Ex-lawyer turned relationship coach

You Can’t Afford To Buy Cheap Stuff

We all love a bargain. But what may look cheap at first, may cost you more down the line.

Take shoes.

Suppose you only have $40 in disposable income and are in need of new footwear. 

A good pair of work boots cost $70. Almost double what you can spend. So you go for the affordable option and get something that’s only decent.

The kind where the sole wears out after a few months of heavy wear. Sure, it looks like the boots are holding up to the average observer, but the bottoms of your boots are so beat that you can find your way through a cobbled street with your eyes closed.

So once you’re sick of carrying an extra pair of socks to replace the soaked ones on your feet, you buy another so-so pair of boots that’ll last you far too short.

And unless you get a pay raise, the cycle will go on indefinitely. Hundreds of dollars spent with nothing to show for it.

That good pair of $70 work boots? They would have kept your feet dry for years and saved you lots of money.
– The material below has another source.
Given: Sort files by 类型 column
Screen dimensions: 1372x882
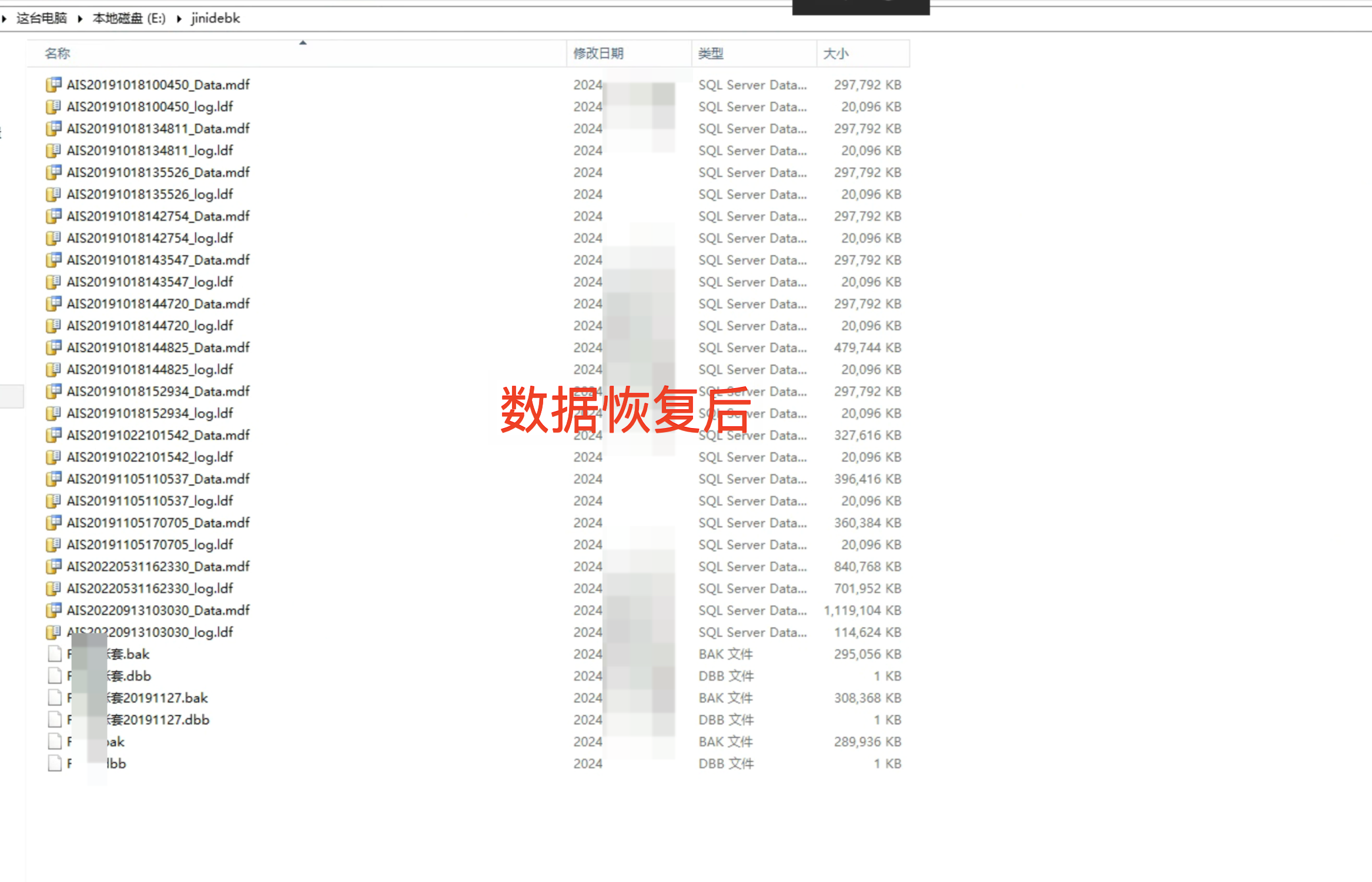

This doesn’t just apply to shoes and other products but services too. If you think it’s expensive to hire a professional graphic designer to make you a logo, wait until you hire an amateur from Fiverr. 

Skimping is also a huge time waster. Hours of bargain hunting rarely lead to big savings.

And if time is money (it’s actually far more valuable) then you’re likely losing more than you’re gaining by pinching pennies.

If done poorly, being cheap can cost you more than you bargained for.